Sin embargo, no es en absoluto necesario que un mismo organismo posea la facultad de declarar el estado de excepción y de asumir poderes de excepción. La mejor precaución contra el abuso de los poderes de emergencia parece ser que la autoridad que puede declarar el estado de emergencia renuncie a los poderes que normalmente posee y conserve únicamente el derecho de revocar en cualquier momento los poderes de emergencia que ha conferido a otro organismo. En el esquema sugerido sería evidentemente la Asamblea Legislativa la que no sólo tendría que delegar algunos de sus poderes al gobierno, sino también conferir a este gobierno poderes que en circunstancias normales nadie posee. Con este fin, tendría que existir permanentemente un comité de emergencia de la Asamblea Legislativa al que se pudiera acceder rápidamente en todo momento. El comité tendría que estar facultado para conceder poderes de emergencia limitados hasta que la Asamblea en su conjunto pudiera ser convocada, la cual tendría entonces que determinar tanto el alcance como la duración de los poderes de emergencia concedidos al gobierno.

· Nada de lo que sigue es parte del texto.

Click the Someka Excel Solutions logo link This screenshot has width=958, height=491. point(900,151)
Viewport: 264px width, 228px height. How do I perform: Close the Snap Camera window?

Mientras confirmara la existencia de una emergencia, cualquier medida adoptada por el gobierno dentro de los poderes que se le hubieran otorgado tendría plena validez, incluidas las órdenes específicas a personas concretas que en tiempos normales nadie tendría potestad para dictar. La Asamblea Legislativa, sin embargo, sería libre en todo momento de revocar o restringir los poderes concedidos y, una vez finalizada la emergencia, de confirmar o revocar cualquier medida proclamada por el gobierno, así como de indemnizar a aquellos que, en el contexto general, se vieran obligados a someterse a tales poderes extraordinarios.
Por supuesto, nada de esto resolvería definitivamente el problema de los abusos en este caso. Es perfectamente posible que las élites del organismo que declara la emergencia y del organismo que disfruta de los poderes de emergencia compartan intereses ideológicos y materiales similares o casi idénticos. En este caso, la descentralización de estos poderes en dos organismos distintos no supondría una gran diferencia. Sólo una separación de poderes entre dos grupos distintos y opuestos de élites políticas —opuestos por razones económicas, geográficas, ideológicas, religiosas, étnicas o lingüísticas— tendría muchas posibilidades de resolver el problema.